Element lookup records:

________

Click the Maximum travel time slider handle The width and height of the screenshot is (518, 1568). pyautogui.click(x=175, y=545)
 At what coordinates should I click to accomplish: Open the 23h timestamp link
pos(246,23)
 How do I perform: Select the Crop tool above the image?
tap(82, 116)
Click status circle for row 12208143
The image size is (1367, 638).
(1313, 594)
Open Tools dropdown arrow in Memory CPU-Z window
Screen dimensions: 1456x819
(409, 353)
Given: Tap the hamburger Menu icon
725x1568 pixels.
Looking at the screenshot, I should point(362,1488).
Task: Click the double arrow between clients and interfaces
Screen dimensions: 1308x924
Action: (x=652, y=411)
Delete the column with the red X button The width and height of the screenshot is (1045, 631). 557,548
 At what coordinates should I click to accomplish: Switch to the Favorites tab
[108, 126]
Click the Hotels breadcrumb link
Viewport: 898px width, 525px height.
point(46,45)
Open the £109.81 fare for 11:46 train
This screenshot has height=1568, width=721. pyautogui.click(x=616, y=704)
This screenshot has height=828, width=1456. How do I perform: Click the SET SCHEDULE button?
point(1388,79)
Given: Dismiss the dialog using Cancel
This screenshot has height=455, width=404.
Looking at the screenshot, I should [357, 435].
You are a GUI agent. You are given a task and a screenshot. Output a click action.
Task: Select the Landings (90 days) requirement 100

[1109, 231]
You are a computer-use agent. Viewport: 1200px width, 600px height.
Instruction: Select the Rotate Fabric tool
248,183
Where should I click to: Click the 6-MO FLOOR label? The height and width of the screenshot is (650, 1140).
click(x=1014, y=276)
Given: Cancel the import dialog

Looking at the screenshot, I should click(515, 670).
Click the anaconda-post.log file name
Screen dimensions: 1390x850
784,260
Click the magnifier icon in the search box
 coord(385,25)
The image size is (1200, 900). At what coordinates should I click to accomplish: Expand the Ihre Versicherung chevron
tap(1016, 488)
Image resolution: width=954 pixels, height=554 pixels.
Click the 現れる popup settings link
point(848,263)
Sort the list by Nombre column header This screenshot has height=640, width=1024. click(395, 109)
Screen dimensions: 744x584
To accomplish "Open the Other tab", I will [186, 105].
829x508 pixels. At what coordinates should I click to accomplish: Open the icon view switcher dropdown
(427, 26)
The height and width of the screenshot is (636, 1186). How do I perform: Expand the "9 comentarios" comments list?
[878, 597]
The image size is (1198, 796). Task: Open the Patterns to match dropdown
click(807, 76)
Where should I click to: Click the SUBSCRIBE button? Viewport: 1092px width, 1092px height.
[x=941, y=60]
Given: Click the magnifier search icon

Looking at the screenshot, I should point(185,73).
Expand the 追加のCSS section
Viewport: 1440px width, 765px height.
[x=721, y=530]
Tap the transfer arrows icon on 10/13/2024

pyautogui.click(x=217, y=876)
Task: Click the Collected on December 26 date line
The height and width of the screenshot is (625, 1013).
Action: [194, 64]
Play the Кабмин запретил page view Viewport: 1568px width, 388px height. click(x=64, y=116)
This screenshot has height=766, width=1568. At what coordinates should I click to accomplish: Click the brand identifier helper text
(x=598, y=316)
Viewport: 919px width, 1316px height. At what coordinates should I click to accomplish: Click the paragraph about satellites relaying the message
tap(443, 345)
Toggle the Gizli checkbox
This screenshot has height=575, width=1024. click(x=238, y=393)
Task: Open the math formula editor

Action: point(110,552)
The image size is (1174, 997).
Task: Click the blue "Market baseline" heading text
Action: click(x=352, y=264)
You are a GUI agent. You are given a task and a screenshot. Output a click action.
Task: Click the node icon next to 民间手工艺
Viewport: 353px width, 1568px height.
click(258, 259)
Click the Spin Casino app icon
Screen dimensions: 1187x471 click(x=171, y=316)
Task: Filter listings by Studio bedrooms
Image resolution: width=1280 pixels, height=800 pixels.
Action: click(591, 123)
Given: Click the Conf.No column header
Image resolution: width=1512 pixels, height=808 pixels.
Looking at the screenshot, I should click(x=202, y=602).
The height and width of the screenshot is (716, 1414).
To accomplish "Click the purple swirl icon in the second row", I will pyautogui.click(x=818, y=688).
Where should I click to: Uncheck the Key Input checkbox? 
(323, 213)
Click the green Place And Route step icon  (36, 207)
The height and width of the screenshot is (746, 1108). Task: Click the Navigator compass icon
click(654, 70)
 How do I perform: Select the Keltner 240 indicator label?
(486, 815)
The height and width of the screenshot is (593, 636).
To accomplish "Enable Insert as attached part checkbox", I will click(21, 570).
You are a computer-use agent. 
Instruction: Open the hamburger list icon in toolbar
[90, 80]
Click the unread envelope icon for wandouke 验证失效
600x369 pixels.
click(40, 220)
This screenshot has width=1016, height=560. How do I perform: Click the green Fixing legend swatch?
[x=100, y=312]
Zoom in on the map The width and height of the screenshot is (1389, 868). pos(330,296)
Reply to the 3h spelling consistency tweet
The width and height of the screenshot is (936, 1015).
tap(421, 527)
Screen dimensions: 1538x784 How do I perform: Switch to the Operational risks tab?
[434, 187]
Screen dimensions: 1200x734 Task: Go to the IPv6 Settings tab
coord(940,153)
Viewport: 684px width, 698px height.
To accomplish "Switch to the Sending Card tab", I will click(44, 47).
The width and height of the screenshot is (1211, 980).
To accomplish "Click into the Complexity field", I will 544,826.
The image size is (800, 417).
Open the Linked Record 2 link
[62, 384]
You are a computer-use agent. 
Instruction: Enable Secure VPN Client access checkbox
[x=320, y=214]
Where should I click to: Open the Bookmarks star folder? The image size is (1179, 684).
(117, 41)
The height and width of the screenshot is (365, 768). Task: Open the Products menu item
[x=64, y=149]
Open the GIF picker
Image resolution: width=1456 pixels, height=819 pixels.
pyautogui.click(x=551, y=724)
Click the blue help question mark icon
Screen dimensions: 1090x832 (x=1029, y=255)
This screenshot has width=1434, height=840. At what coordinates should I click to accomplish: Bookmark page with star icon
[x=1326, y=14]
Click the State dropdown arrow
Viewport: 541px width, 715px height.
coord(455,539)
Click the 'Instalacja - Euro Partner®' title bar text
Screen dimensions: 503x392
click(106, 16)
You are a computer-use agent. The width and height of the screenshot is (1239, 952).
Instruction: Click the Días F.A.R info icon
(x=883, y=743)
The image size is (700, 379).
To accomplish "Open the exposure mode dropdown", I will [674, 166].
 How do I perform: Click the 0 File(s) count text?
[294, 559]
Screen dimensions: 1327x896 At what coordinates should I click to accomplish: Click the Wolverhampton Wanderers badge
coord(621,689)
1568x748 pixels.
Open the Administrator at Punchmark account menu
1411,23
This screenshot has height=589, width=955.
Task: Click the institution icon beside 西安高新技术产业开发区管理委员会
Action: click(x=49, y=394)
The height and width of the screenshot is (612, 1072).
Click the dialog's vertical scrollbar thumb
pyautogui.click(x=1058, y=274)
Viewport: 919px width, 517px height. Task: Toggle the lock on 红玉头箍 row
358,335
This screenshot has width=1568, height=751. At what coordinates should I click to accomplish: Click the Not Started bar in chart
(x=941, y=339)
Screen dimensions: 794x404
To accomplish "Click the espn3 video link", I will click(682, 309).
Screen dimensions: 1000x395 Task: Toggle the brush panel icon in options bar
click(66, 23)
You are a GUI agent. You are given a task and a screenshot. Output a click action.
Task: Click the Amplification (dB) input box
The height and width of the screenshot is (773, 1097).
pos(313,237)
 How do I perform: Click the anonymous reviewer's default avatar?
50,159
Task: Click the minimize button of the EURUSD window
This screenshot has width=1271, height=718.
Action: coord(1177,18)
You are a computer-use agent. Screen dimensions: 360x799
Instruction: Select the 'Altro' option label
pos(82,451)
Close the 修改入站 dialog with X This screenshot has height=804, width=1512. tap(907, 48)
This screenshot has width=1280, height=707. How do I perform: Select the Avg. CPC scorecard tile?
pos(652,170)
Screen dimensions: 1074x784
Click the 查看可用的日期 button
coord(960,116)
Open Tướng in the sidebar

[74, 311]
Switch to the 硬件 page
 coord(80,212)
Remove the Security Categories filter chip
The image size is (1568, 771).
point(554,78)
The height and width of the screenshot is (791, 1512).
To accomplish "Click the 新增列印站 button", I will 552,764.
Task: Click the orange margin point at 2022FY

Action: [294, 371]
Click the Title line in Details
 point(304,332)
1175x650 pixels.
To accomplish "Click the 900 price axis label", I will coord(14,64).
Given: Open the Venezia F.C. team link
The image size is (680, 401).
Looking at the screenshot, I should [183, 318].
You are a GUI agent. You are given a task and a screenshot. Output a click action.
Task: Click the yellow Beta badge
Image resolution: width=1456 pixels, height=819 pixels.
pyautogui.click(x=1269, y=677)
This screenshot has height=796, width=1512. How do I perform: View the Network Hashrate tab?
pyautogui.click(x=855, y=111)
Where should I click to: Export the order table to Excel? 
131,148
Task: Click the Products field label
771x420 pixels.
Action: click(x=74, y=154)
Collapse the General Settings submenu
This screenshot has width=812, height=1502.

________

Please write out the records again from the line with "The height and width of the screenshot is (593, 636)." up to and including the line with "[x=100, y=312]". Swap "hamburger" for "three-line" and leave everything else unchanged.

▸ **Task solution**
The height and width of the screenshot is (593, 636).
To accomplish "Enable Insert as attached part checkbox", I will click(21, 570).
You are a computer-use agent. 
Instruction: Open the three-line list icon in toolbar
[90, 80]
Click the unread envelope icon for wandouke 验证失效
600x369 pixels.
click(40, 220)
This screenshot has width=1016, height=560. How do I perform: Click the green Fixing legend swatch?
[x=100, y=312]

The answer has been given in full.